TikTok is expanding the amount of music available to its users under this agreement, which the social media app says will help content creators use licensed music, and could even lead to more “ambitious experimentation, innovation, and collaboration” in the future. It’s a smart move for both TikTok and UMG, though experts say content creators are the real winners. “This is a good thing for TikTok users,” Adam Chase, president of Music Minds, told Lifewire in an email. “This deal will let users use UMG songs without restriction. Previously, there were hard caps on how long you could actually use [copyrighted music], and you could still be stuck with a copyright notice despite staying under the time limit.”
Chart Toppers
The reason agreements like this are happening is because of how much of an impact the video-sharing app is having on the music industry. In June 2019, The Ringer spoke with Sueco the Child, a rapper who spent years trying to break out and go viral so he could turn his love for music and hip-hop into a career. Just two months prior, Sueco’s life had changed forever when he saw how quickly rapper Lil Nas X jumped to the top of the charts with his song “Old Town Road,” which found an audience on the app through various challenges and dances by popular TikTokers. According to The Ringer, this was the moment the lightbulb went off, and Sueco reached out to a friend—who at the time had hundreds of thousands of followers on TikTok—asking him to include his song “Fast” in one of his videos.
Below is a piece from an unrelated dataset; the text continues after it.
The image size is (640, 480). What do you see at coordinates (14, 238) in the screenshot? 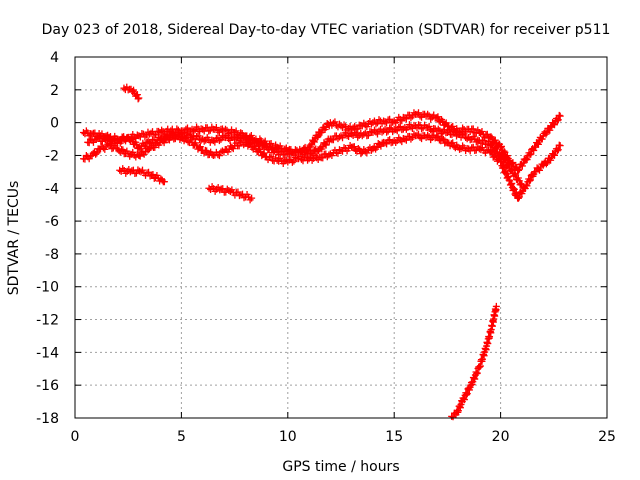
I see `y-axis-label: SDTVAR / TECUs` at bounding box center [14, 238].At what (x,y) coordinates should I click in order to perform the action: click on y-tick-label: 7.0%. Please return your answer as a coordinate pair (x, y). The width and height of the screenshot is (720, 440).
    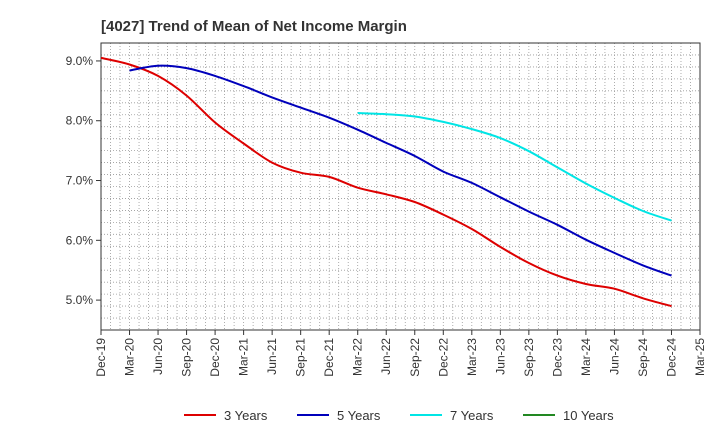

The result was over 3.2 million TikTok videos featuring the song, and more than 16 million plays of the song on Spotify. Sueco isn’t the only artist who has seen success thanks to the shareable nature of TikTok’s videos. Others like Benee also have seen their songs blow up, with “Supalonely” being featured in videos from popular TikTokers like Charli D’Amelio. From there, things continued to skyrocket, and the song ended 2020 as No. 88 on Billboard’s Hot 100. TikTok has over 689 million monthly active users worldwide, according to DataReportal. Seeing the success of these artists pushed forward by the platform and its content creators is exactly why these kinds of deals are so important.
Smart Moves
TikTok has built a unique position, with its massive audience able to quickly popularize music. The social media app based around sharing short videos also signed an agreement with Sony Music Entertainment in November 2020, meaning this deal with UMG is just the latest indicator of how vital TikTok has become to the music industry. TikTok’s agreement with these labels will help content creators avoid the pitfalls that have befallen others on sites like YouTube and Twitch, where users of the latter have been hit by copyright notices from years-old clips. “I think all these sites go through a stage where they can sort of get away with more than their predecessors,” Sekou Campbell, a partner in the Philadelphia offices of Culhane Meadows, a law firm, told Lifewire in an email. “But eventually, once the large rights owners take note, they often come up with very similar structures to ensure that rights holders are properly compensated and have appropriate controls over their work.” In TikTok’s case, though, the coimpany is getting ahead of the issue and working to ensure its users—and the artists whose music is being used—are given everything they need to succeed.